### Input records
⁂
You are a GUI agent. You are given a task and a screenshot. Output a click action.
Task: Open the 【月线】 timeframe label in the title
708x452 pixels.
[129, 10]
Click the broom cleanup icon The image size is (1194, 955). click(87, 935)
⁂
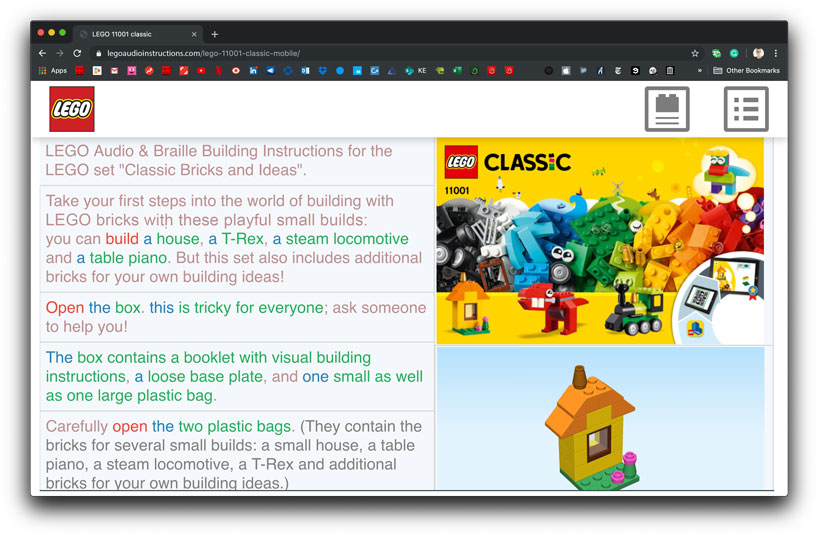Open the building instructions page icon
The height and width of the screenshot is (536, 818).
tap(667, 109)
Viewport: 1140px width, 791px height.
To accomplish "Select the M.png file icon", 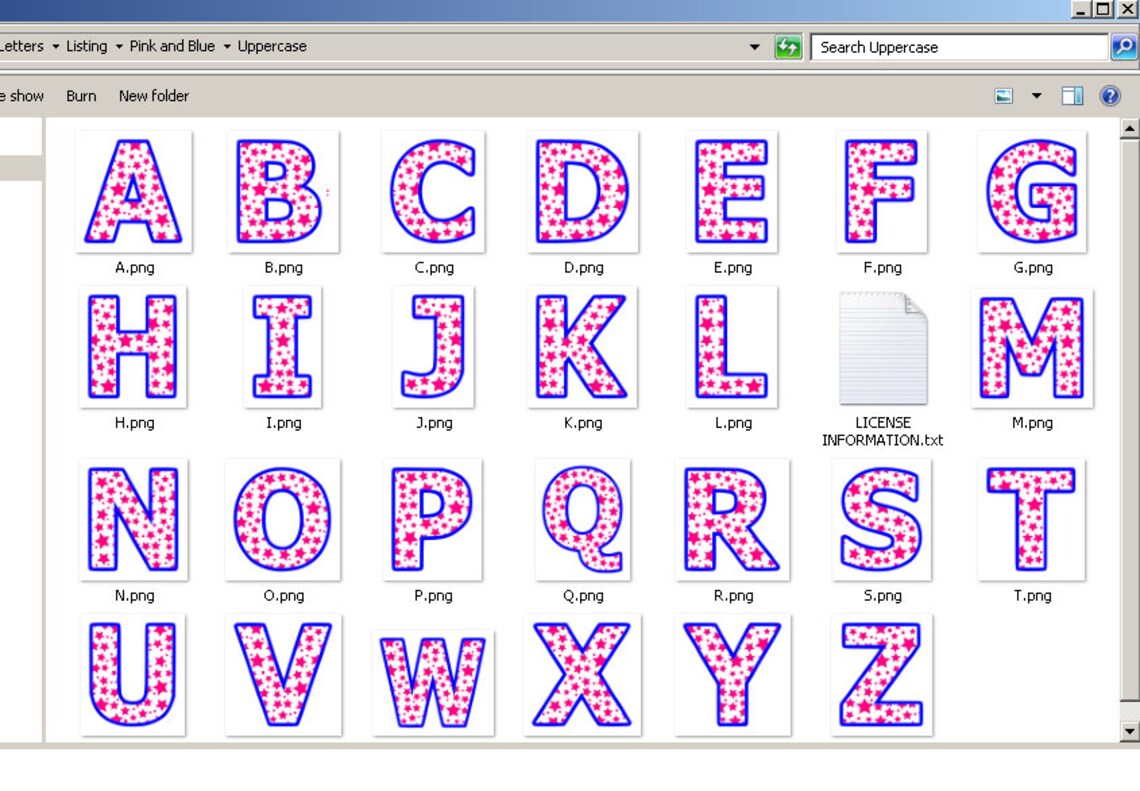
⁂
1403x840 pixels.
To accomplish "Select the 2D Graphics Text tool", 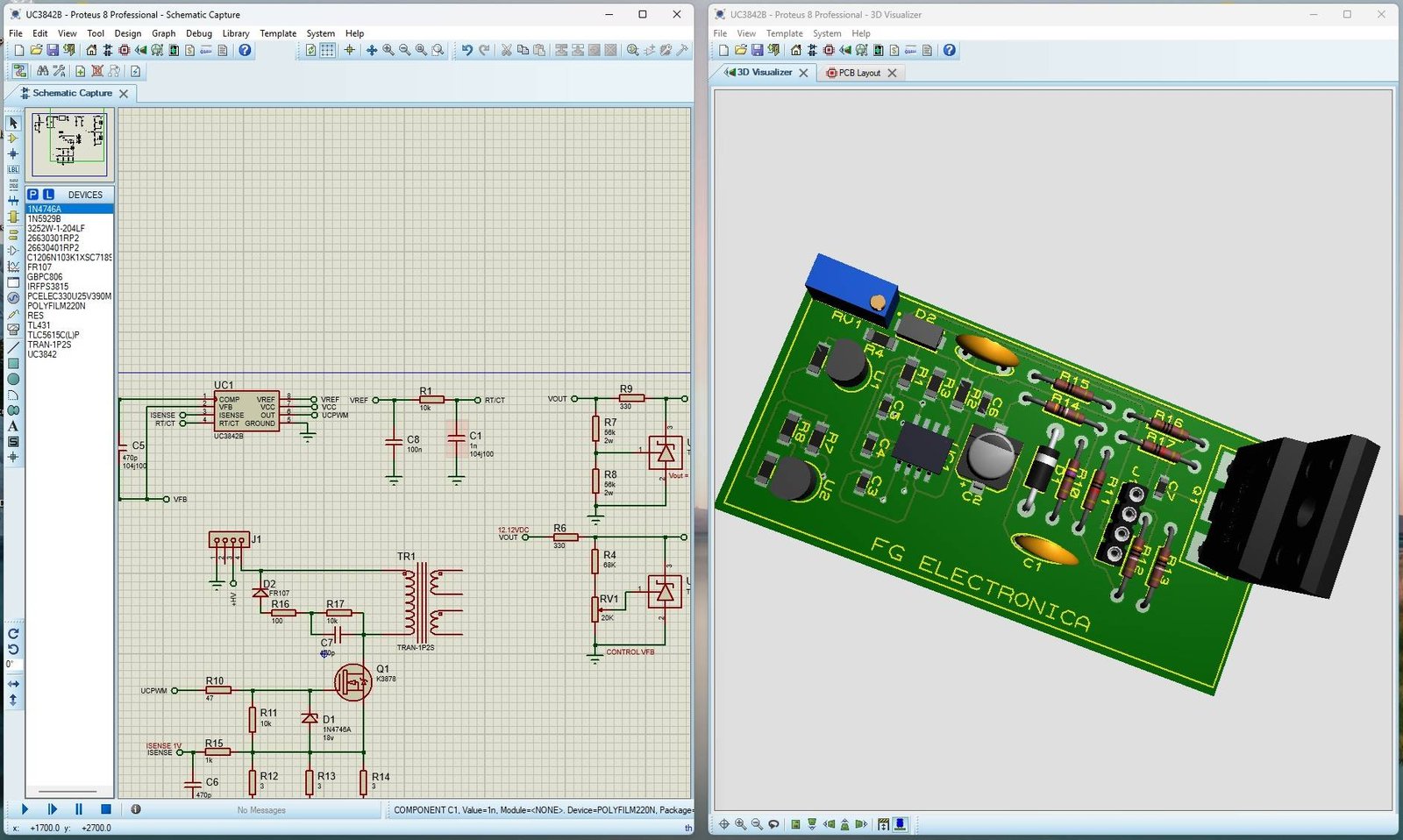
⁂
### Task instructions
Given the listing above, retype only the span of lines from the line with "1403x840 pixels." up to and including the line with "the 2D Graphics", exactly as it stands and without pictures.

### Answer section
1403x840 pixels.
To accomplish "Select the 2D Graphics Text tool", 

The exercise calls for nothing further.